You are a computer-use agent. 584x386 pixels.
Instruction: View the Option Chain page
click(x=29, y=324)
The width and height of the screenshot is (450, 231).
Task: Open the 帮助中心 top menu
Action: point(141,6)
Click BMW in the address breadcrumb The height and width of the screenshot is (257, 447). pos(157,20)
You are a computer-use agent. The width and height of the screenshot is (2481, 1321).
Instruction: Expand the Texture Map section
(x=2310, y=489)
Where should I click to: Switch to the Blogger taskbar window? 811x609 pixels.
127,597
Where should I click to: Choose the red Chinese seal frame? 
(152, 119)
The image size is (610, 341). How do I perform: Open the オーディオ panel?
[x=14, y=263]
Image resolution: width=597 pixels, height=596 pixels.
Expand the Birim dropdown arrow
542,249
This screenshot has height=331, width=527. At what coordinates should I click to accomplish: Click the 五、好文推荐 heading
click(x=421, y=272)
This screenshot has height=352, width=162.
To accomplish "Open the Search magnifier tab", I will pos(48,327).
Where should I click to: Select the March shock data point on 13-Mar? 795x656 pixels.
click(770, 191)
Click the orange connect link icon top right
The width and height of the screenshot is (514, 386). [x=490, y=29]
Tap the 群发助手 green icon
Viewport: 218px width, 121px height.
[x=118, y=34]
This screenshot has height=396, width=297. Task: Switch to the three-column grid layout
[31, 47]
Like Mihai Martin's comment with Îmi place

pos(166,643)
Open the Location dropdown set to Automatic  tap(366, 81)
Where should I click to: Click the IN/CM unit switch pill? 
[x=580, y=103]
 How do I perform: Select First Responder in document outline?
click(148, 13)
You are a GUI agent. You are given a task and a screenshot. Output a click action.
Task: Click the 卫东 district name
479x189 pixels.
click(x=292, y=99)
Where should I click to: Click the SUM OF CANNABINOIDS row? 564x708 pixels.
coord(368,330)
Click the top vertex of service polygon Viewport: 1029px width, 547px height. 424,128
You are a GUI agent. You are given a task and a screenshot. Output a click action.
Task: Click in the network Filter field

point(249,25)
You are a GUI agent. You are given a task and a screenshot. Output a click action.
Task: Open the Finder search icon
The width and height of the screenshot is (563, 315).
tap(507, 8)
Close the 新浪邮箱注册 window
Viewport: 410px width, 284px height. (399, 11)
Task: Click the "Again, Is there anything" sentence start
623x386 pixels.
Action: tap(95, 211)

#### WHAT YOU SHOULD DO
A faithful, word-for-word transcription of the data above is required.

#### EXERCISE OUTPUT
You are a computer-use agent. 584x386 pixels.
Instruction: View the Option Chain page
click(x=29, y=324)
The width and height of the screenshot is (450, 231).
Task: Open the 帮助中心 top menu
Action: point(141,6)
Click BMW in the address breadcrumb The height and width of the screenshot is (257, 447). pos(157,20)
You are a computer-use agent. The width and height of the screenshot is (2481, 1321).
Instruction: Expand the Texture Map section
(x=2310, y=489)
Where should I click to: Switch to the Blogger taskbar window? 811x609 pixels.
127,597
Where should I click to: Choose the red Chinese seal frame? 
(152, 119)
The image size is (610, 341). How do I perform: Open the オーディオ panel?
[x=14, y=263]
Image resolution: width=597 pixels, height=596 pixels.
Expand the Birim dropdown arrow
542,249
This screenshot has height=331, width=527. At what coordinates should I click to accomplish: Click the 五、好文推荐 heading
click(x=421, y=272)
This screenshot has height=352, width=162.
To accomplish "Open the Search magnifier tab", I will pos(48,327).
Where should I click to: Select the March shock data point on 13-Mar? 795x656 pixels.
click(770, 191)
Click the orange connect link icon top right
The width and height of the screenshot is (514, 386). [x=490, y=29]
Tap the 群发助手 green icon
Viewport: 218px width, 121px height.
[x=118, y=34]
This screenshot has height=396, width=297. Task: Switch to the three-column grid layout
[31, 47]
Like Mihai Martin's comment with Îmi place

pos(166,643)
Open the Location dropdown set to Automatic  tap(366, 81)
Where should I click to: Click the IN/CM unit switch pill? 
[x=580, y=103]
 How do I perform: Select First Responder in document outline?
click(148, 13)
You are a GUI agent. You are given a task and a screenshot. Output a click action.
Task: Click the 卫东 district name
479x189 pixels.
click(x=292, y=99)
Where should I click to: Click the SUM OF CANNABINOIDS row? 564x708 pixels.
coord(368,330)
Click the top vertex of service polygon Viewport: 1029px width, 547px height. 424,128
You are a GUI agent. You are given a task and a screenshot. Output a click action.
Task: Click in the network Filter field

point(249,25)
You are a GUI agent. You are given a task and a screenshot. Output a click action.
Task: Open the Finder search icon
The width and height of the screenshot is (563, 315).
tap(507, 8)
Close the 新浪邮箱注册 window
Viewport: 410px width, 284px height. (399, 11)
Task: Click the "Again, Is there anything" sentence start
623x386 pixels.
Action: tap(95, 211)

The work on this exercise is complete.